Or, why diversity of energy sources is good, and why you shouldn’t believe misinformation from the fossil fuel industry.

If you’ve heard anything about energy in Texas lately, you may be wondering what our ever-changing market means for the future of energy consumption. How is Texas’ clean energy sector performing? Why are so many coal plants closing? What does it all means for consumers?

The short answer is that the market is changing for the better. Energy remains cheap and we have more clean sources of energy online than ever before. Texas generates so much wind energy, for example, that it outpaces the other 49 states combined.

In order to understand the current state of things, we should start with some basic facts about energy in Texas. There are 28 million people in Texas and 90% of them are served by the Electric Reliability Council of Texas (ERCOT). ERCOT predicts our energy needs and ensures that we have sources available to meet them.
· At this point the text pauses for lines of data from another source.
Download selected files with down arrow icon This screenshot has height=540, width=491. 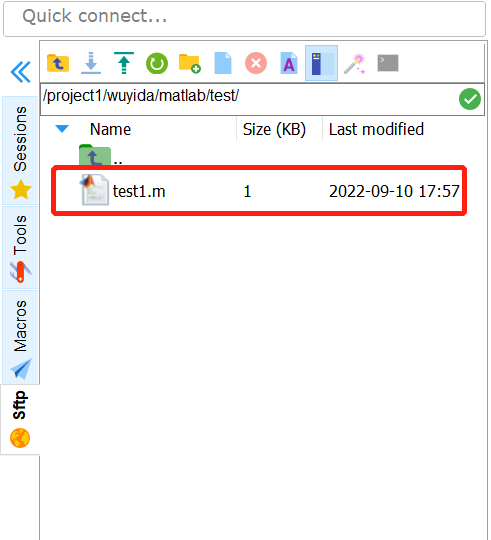[91, 63]
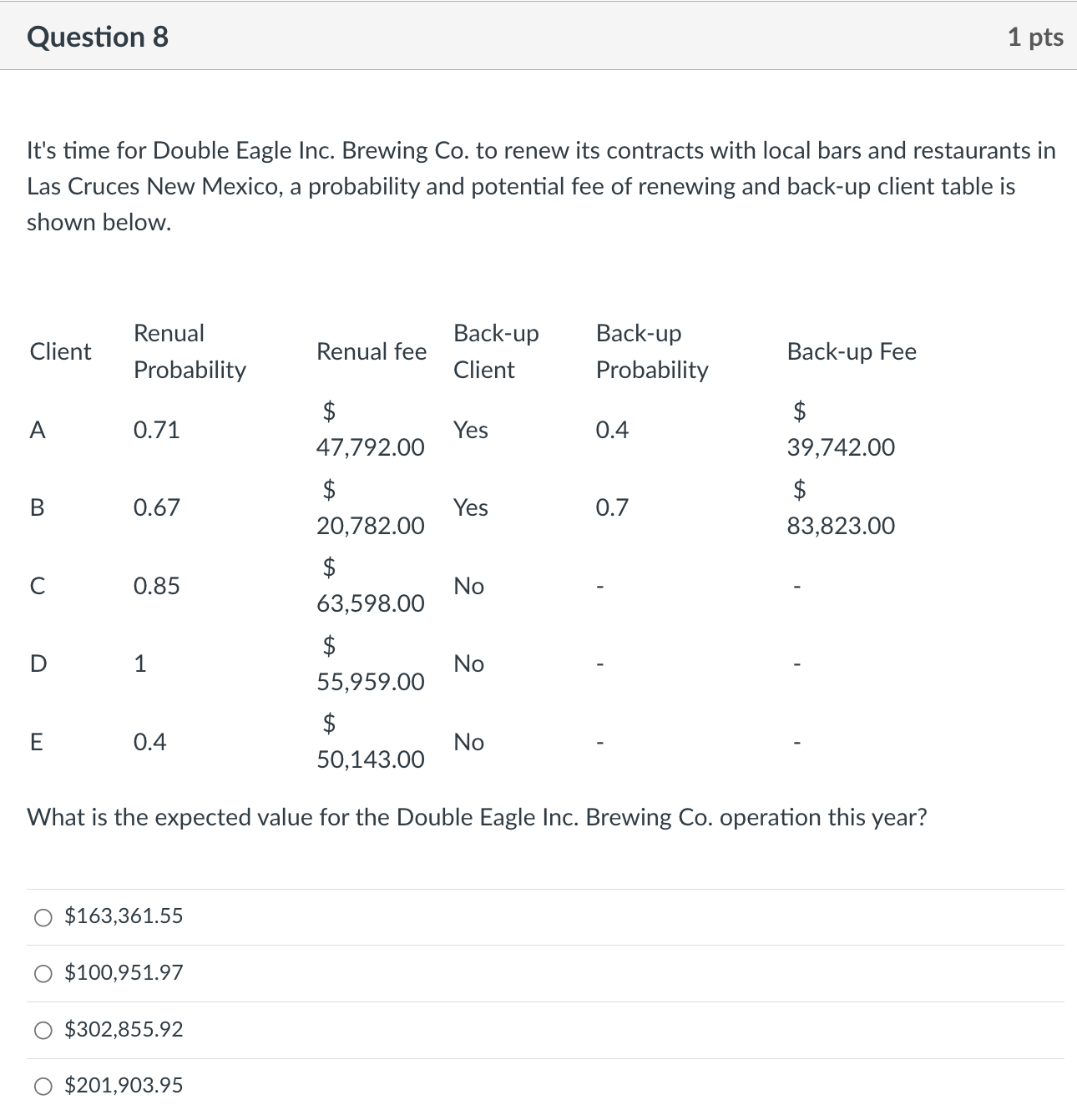Image resolution: width=1077 pixels, height=1120 pixels.
Task: Click the expected value question text
Action: click(477, 817)
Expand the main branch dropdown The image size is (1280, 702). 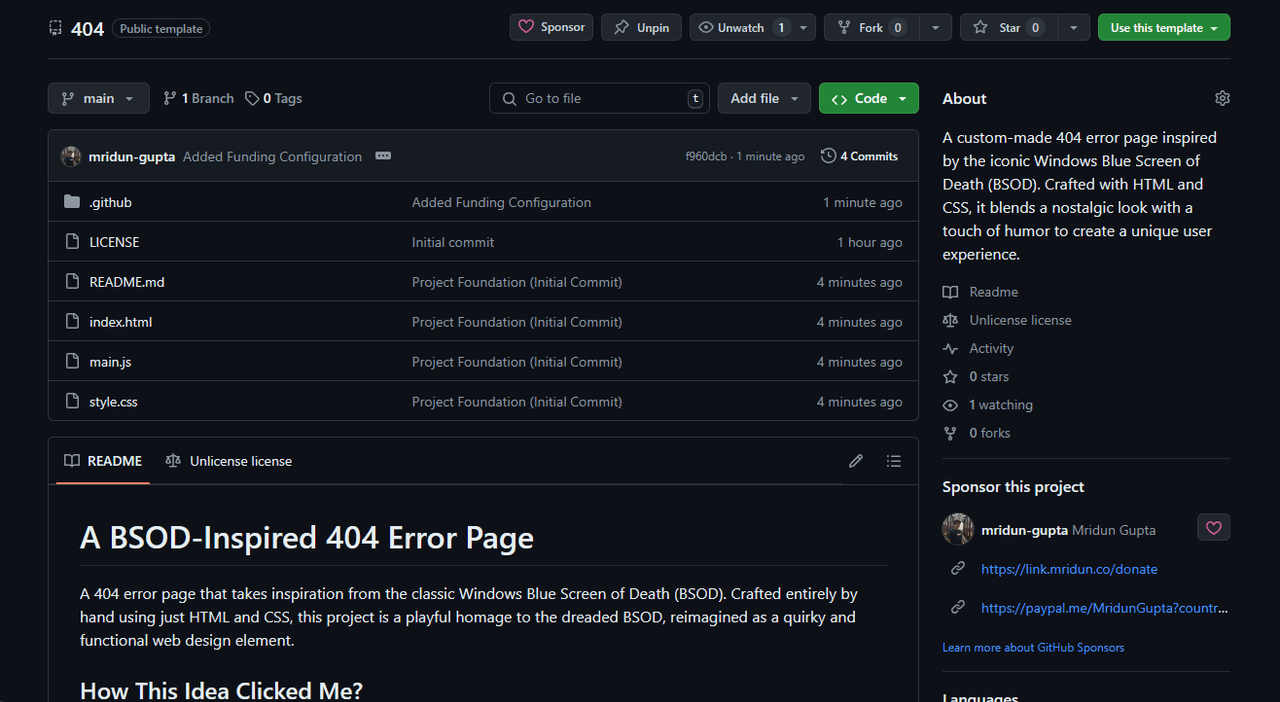(x=98, y=98)
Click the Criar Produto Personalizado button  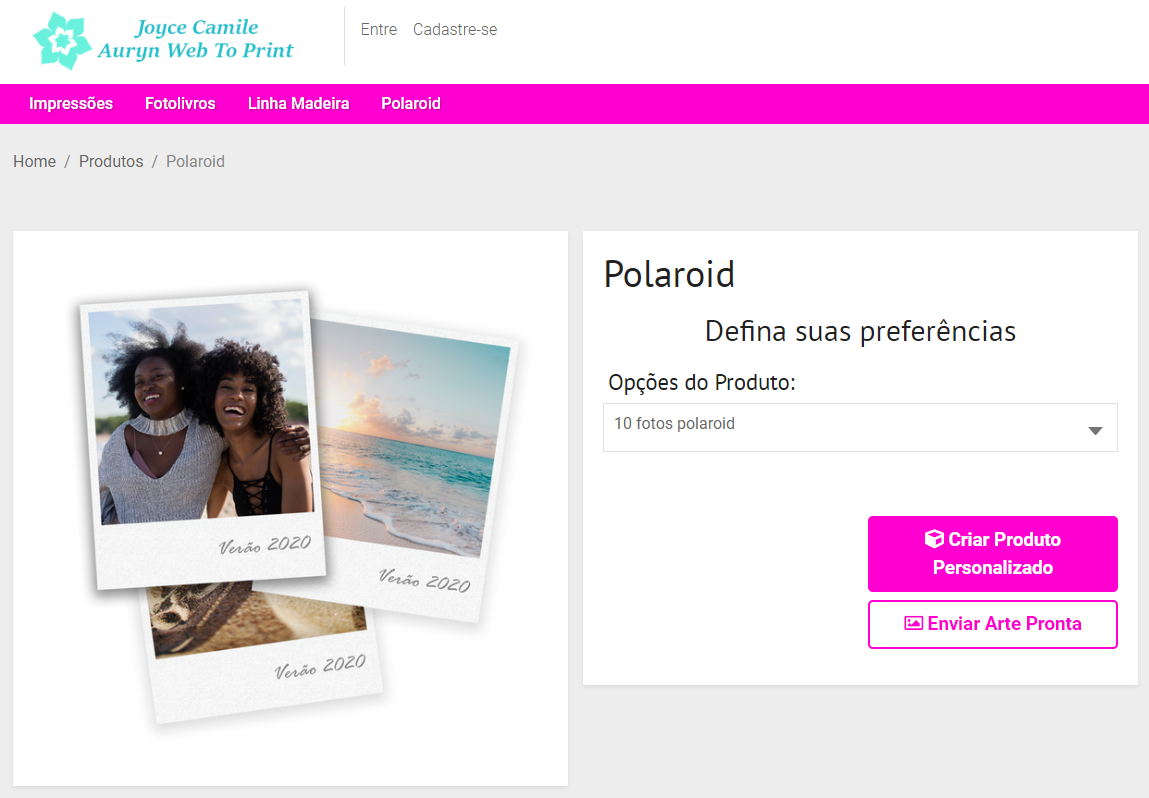click(x=992, y=553)
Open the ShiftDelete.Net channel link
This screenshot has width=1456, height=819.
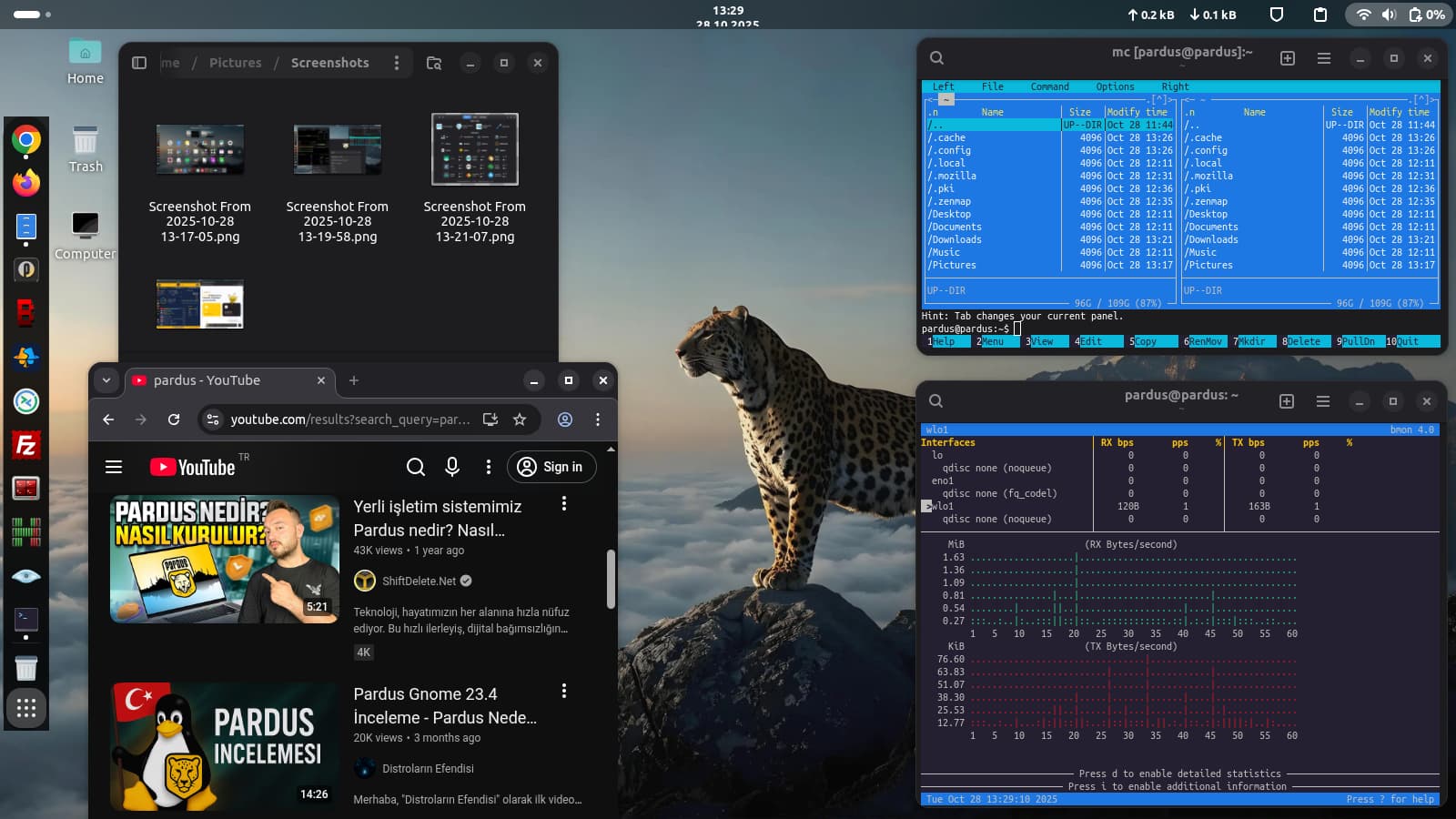pyautogui.click(x=419, y=581)
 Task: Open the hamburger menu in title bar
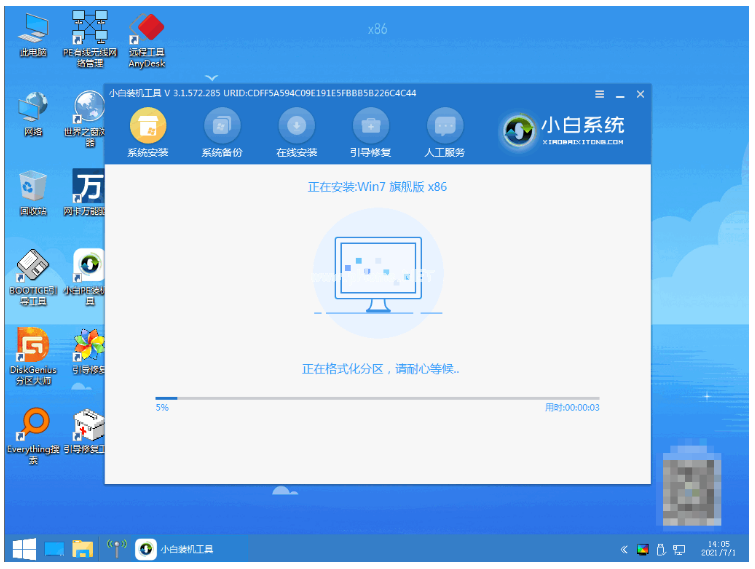pyautogui.click(x=600, y=94)
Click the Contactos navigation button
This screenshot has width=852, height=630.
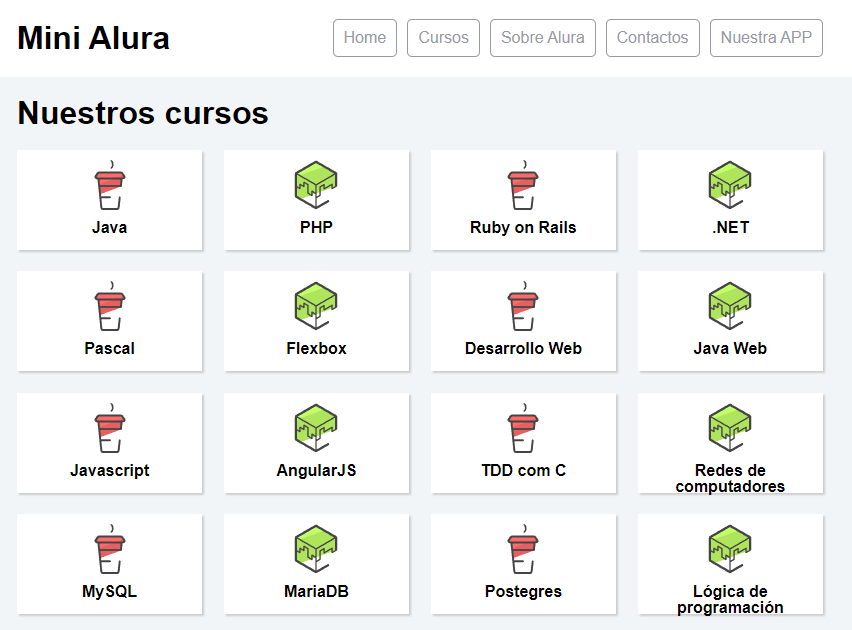click(652, 38)
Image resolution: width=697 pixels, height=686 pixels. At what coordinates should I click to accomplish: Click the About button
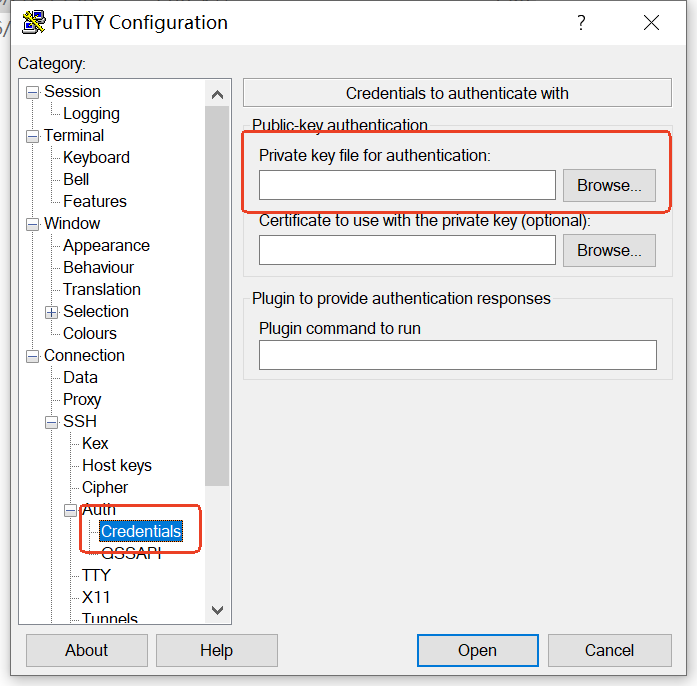point(86,650)
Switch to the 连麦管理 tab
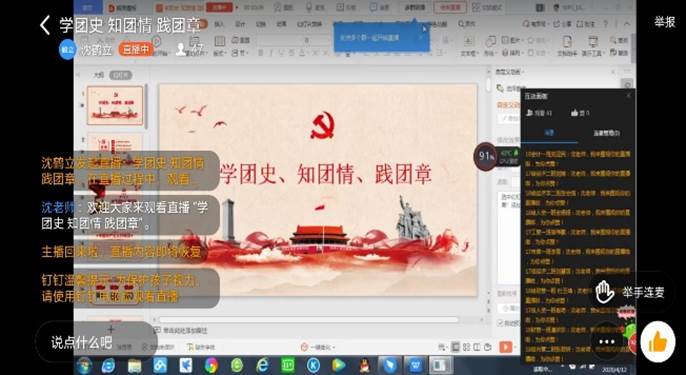Image resolution: width=686 pixels, height=375 pixels. (x=606, y=133)
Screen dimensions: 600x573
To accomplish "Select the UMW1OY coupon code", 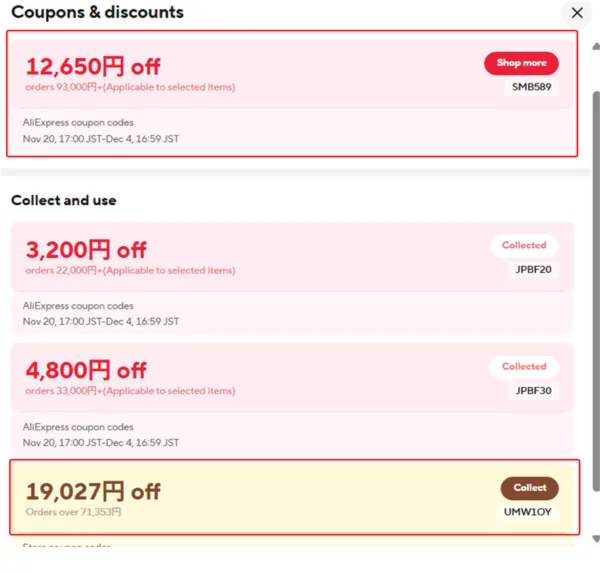I will (530, 512).
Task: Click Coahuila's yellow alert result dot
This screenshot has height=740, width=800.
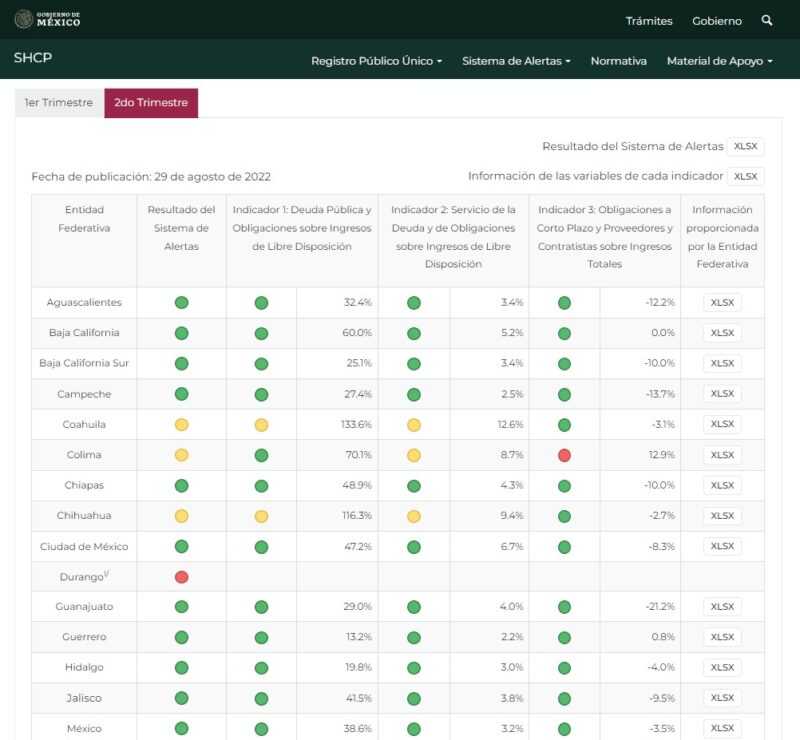Action: (x=181, y=424)
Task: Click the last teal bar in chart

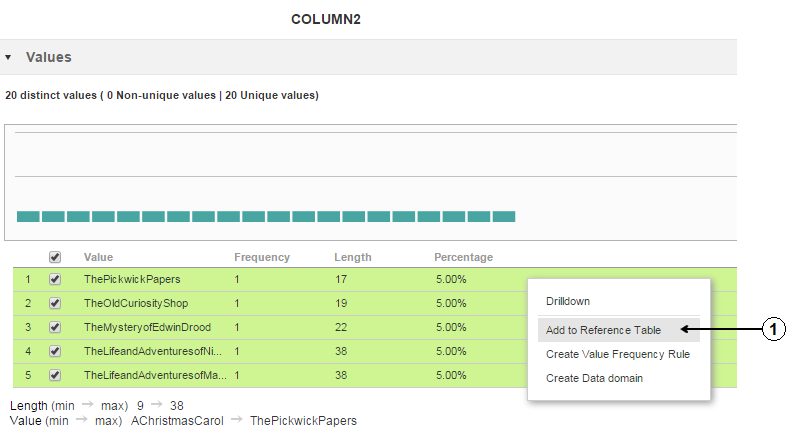Action: [x=504, y=216]
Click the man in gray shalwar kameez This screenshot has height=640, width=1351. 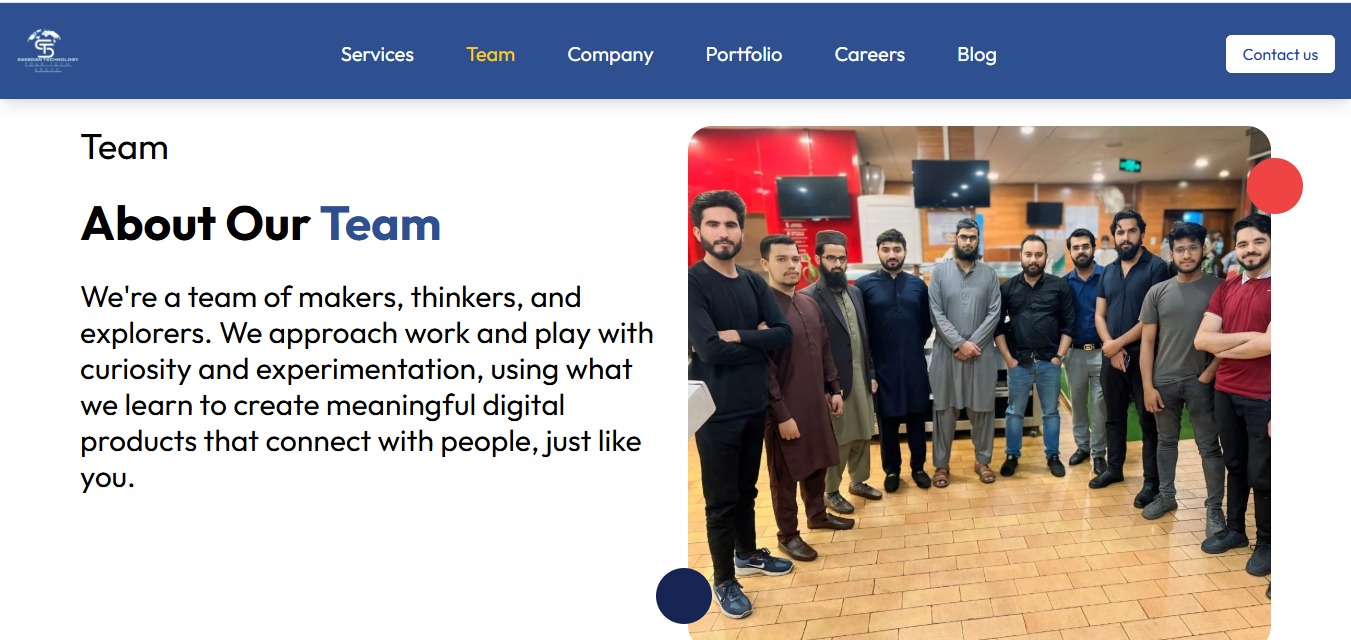963,350
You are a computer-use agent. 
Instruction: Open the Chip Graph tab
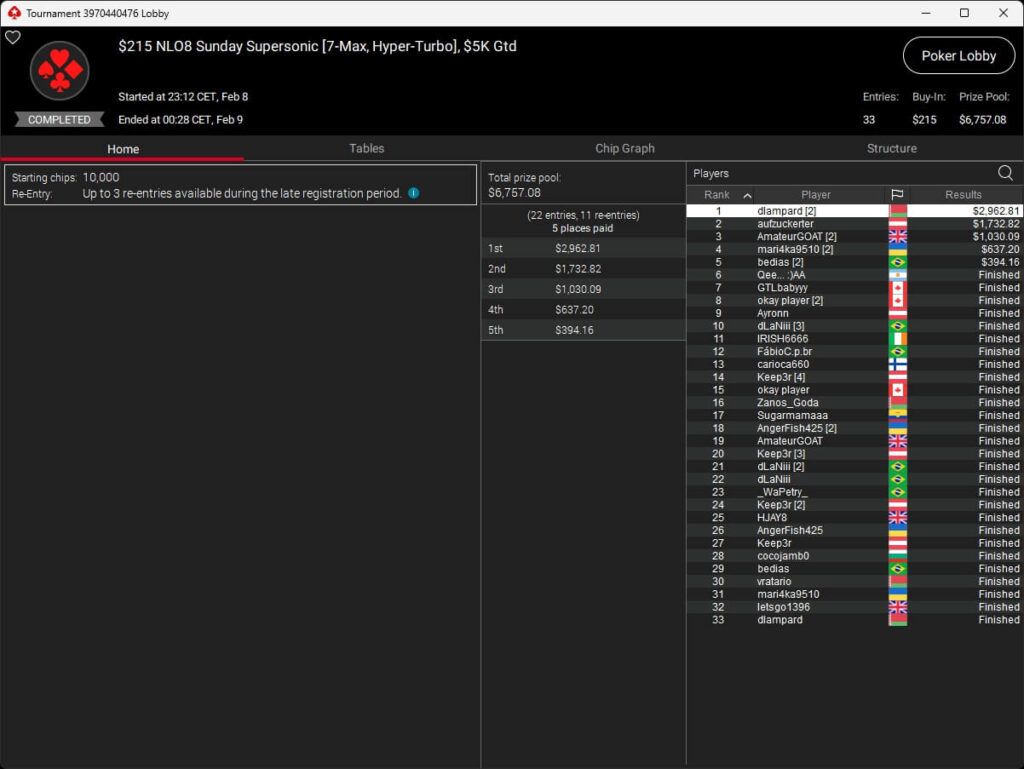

Texas’ energy market entered its present state in 1999, when the state legislature deregulated the market by breaking up large public utilities. Before deregulation, consumers relied on one single, local energy provider to generate, distribute, and market energy to consumers. In Houston, for example, that provider was Houston Lighting and Power (HL&P).

In a deregulated market, that single provider is divided into three entities: generators, transmission and distribution, and retail providers. In HL&P’s case, those entities became Reliant Energy, CenterPoint Energy, and what is today known as NRG Energy.

In Texas today, generators compete in an open market to provide energy at the lowest possible price. Transmission and distribution utilities are still regulated by the state—this makes sense, as we don’t wants multiple sets of power lines and transmission infrastructure built by competing entities. Retailers compete for the business of individual energy consumers by offering power contracts at competitive prices.

Market competition can lead to uncertainty. Since deregulation, competition has led to energy getting cheaper and cleaner across Texas. But in recent months the uncertainty inherent in a competitive market has led to some dangerous misinformation.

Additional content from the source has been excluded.